Australian rules footballer (1911–1935)

Terry Ogden (25 March 1911 – 2 March 1935) was an Australian rules footballer who played with Melbourne and Carlton in the Victorian Football League (VFL).

Ogden, born in Northcote, was the son of former Essendon captain-coach Percy and brother of teammate Gordon. Before arriving at Melbourne he had played locally for Northcote CYMS and with the Essendon reserves team.
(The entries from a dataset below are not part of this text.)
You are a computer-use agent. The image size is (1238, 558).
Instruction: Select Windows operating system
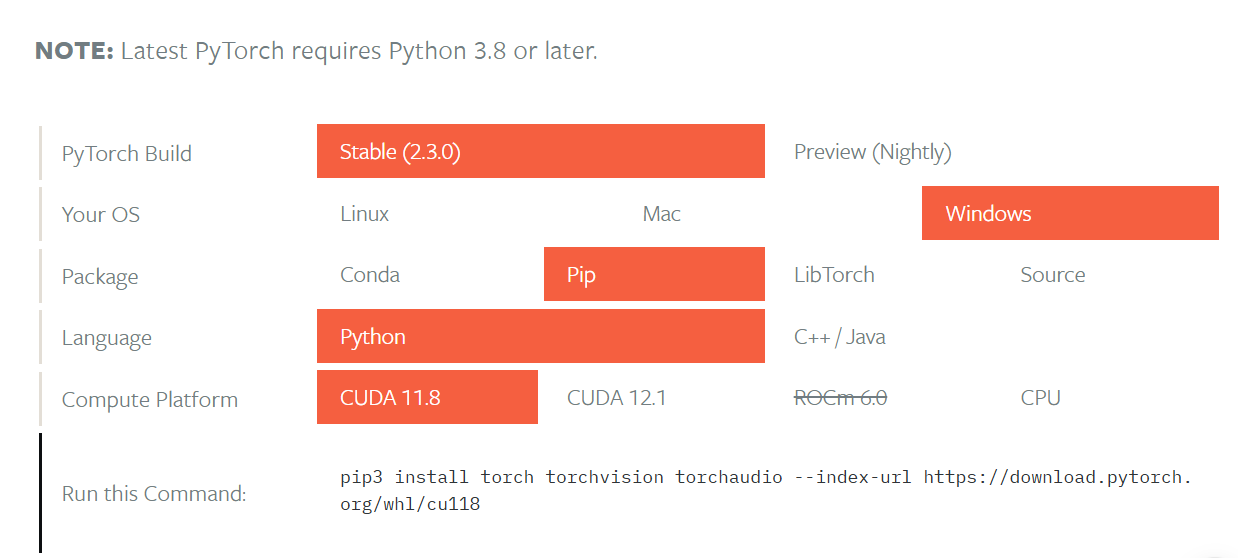click(x=1070, y=213)
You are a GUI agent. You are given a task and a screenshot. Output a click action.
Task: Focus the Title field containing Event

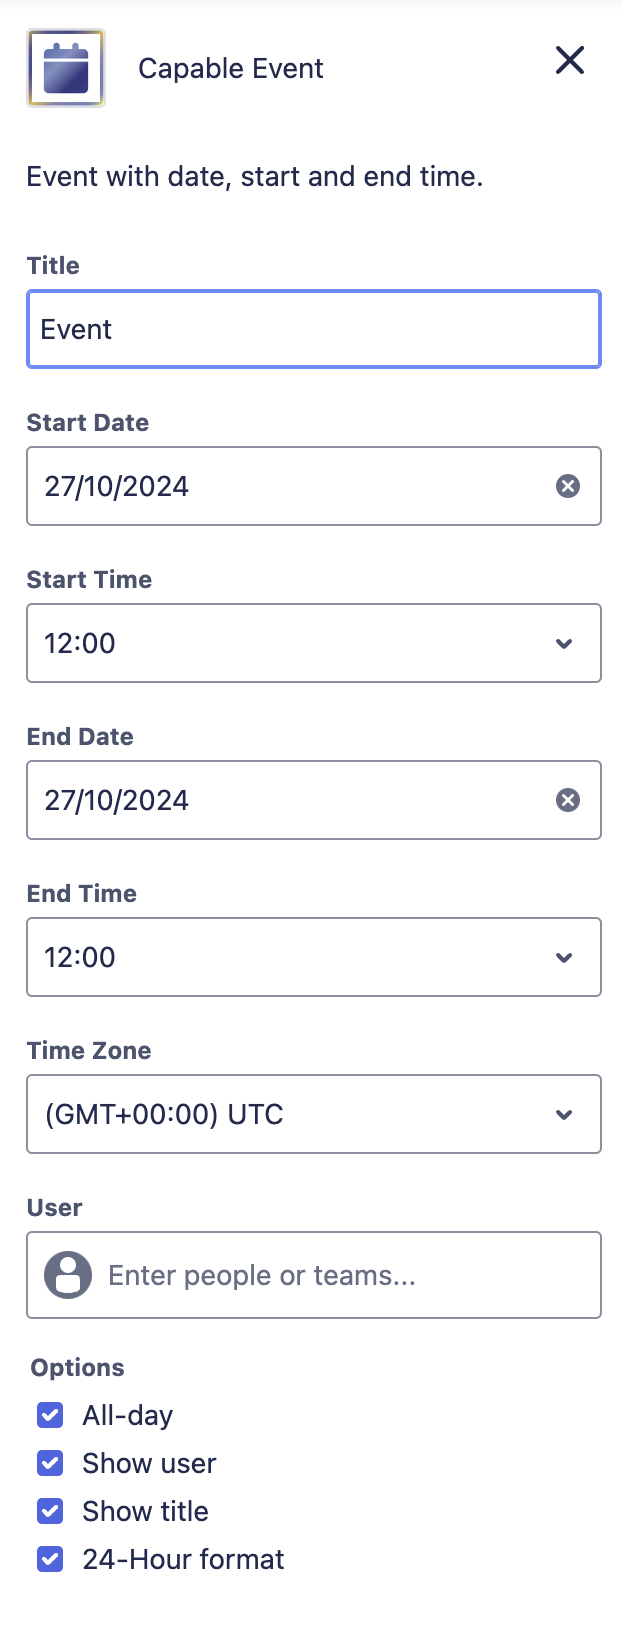click(314, 329)
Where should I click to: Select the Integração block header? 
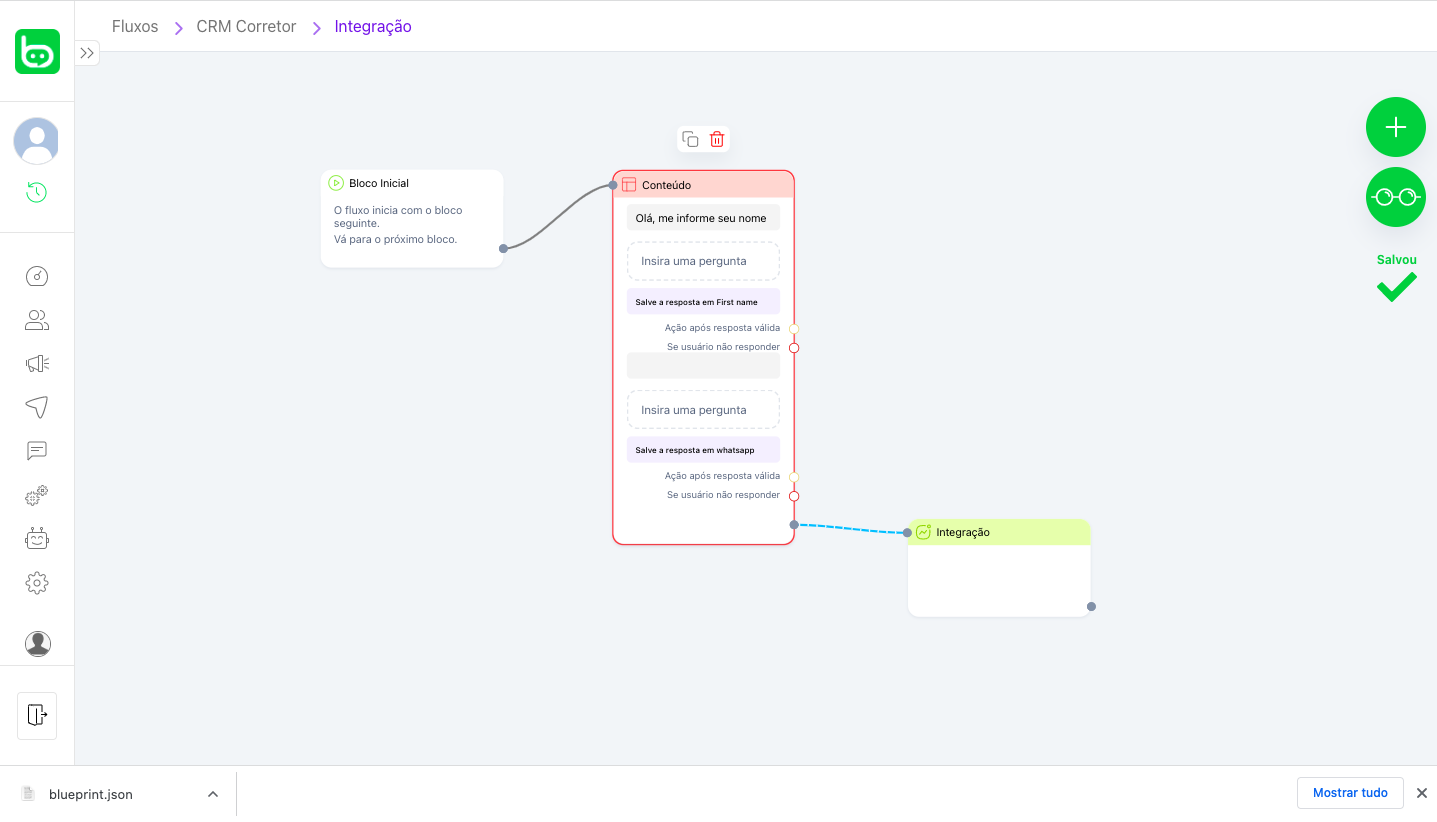pos(998,533)
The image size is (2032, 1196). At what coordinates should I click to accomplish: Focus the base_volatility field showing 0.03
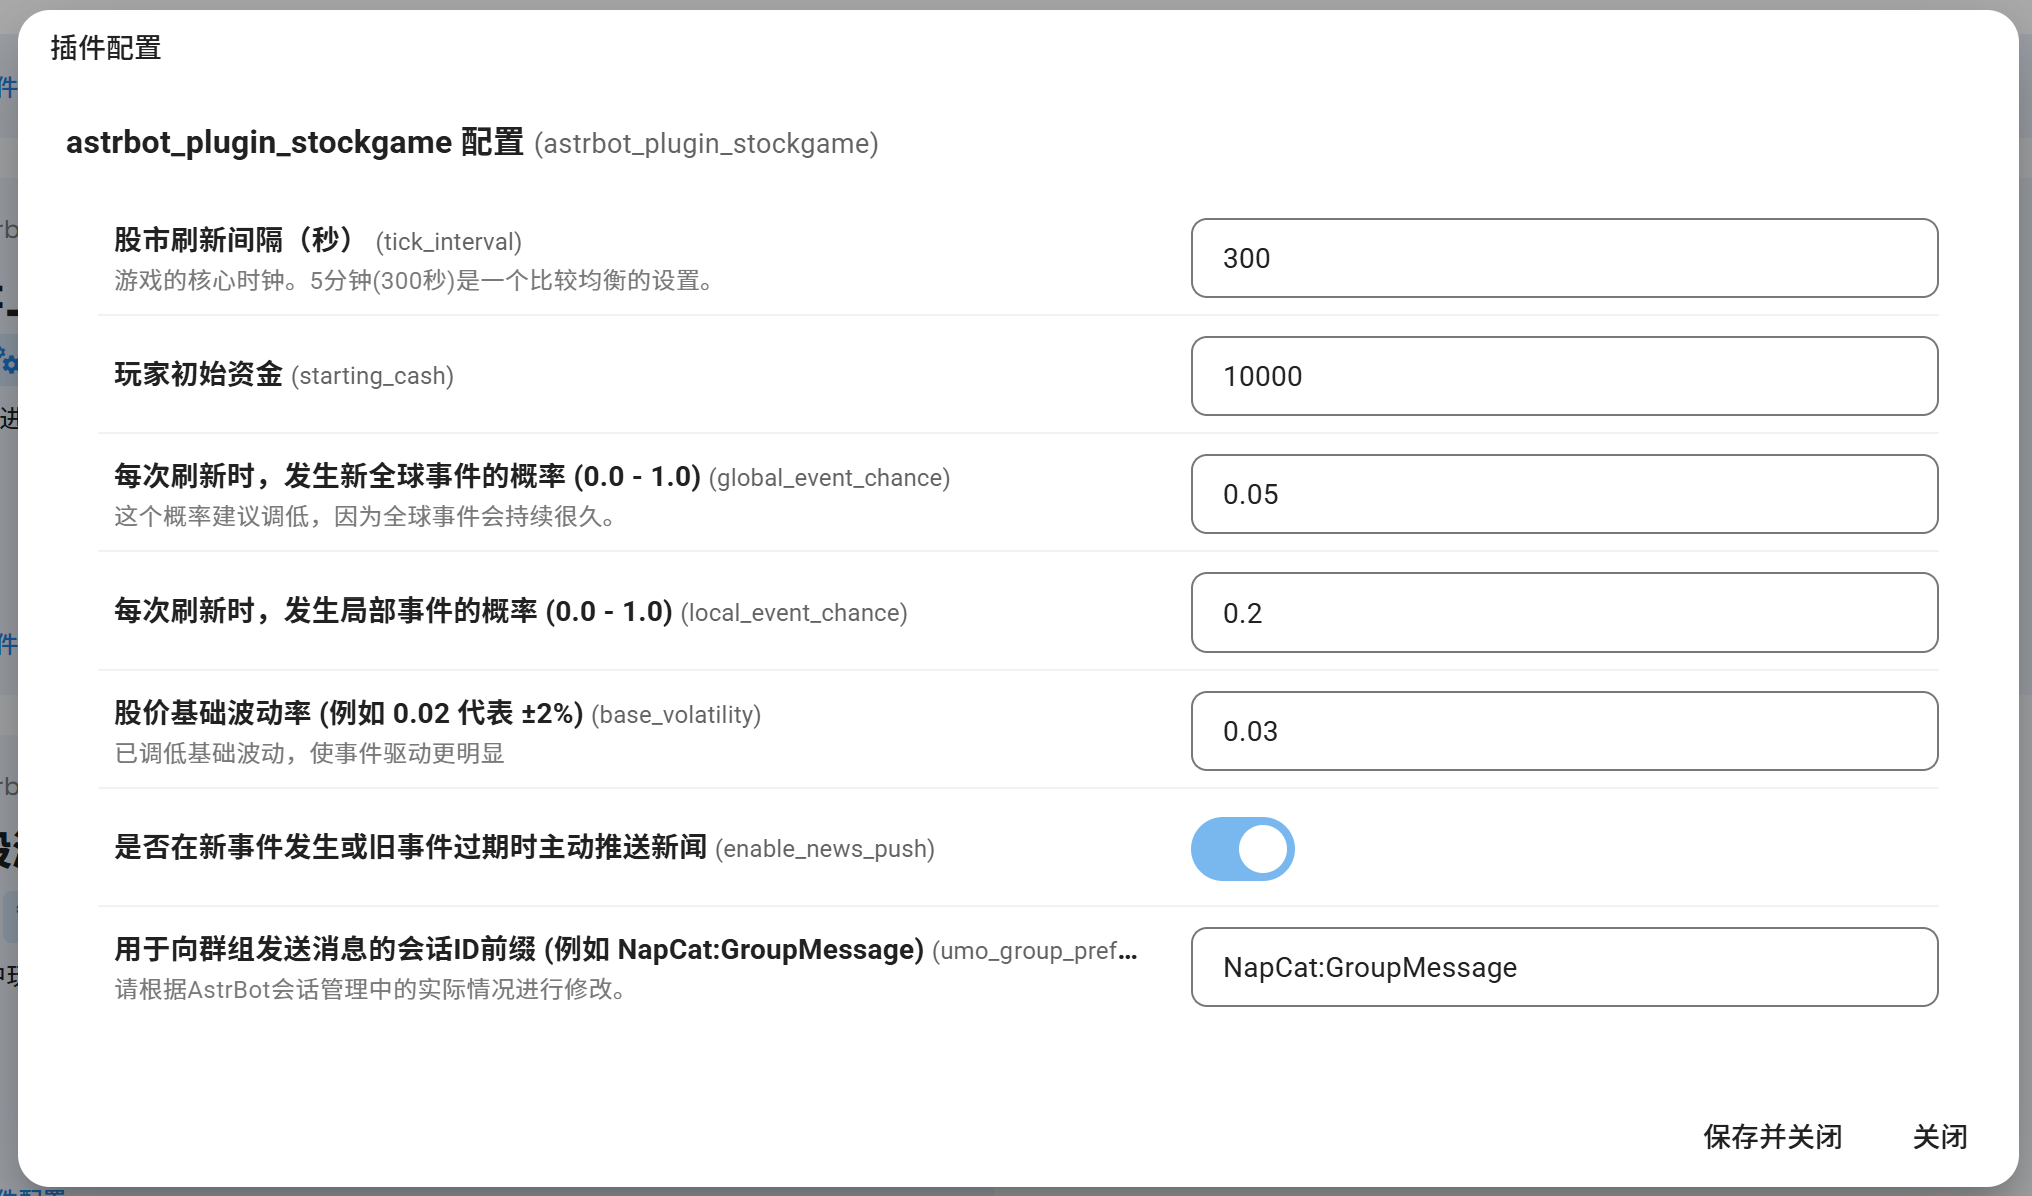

A wingman, he played the first of three games for Melbourne in a thrilling win over Hawthorn at the MCG, in round 14 of the 1935 season.

After transferring to Carlton, Ogden played 15 senior games in 1934, all in successive weeks.

Early in 1935 he fell seriously ill with pleurisy in both of his lungs and required a blood transfusion from club secretary Newton Chandler. One week later, on 2 March, Ogden died from the illness. Buried in Coburg Cemetery, Ogden had Carlton's "Most Improved" player award named after him.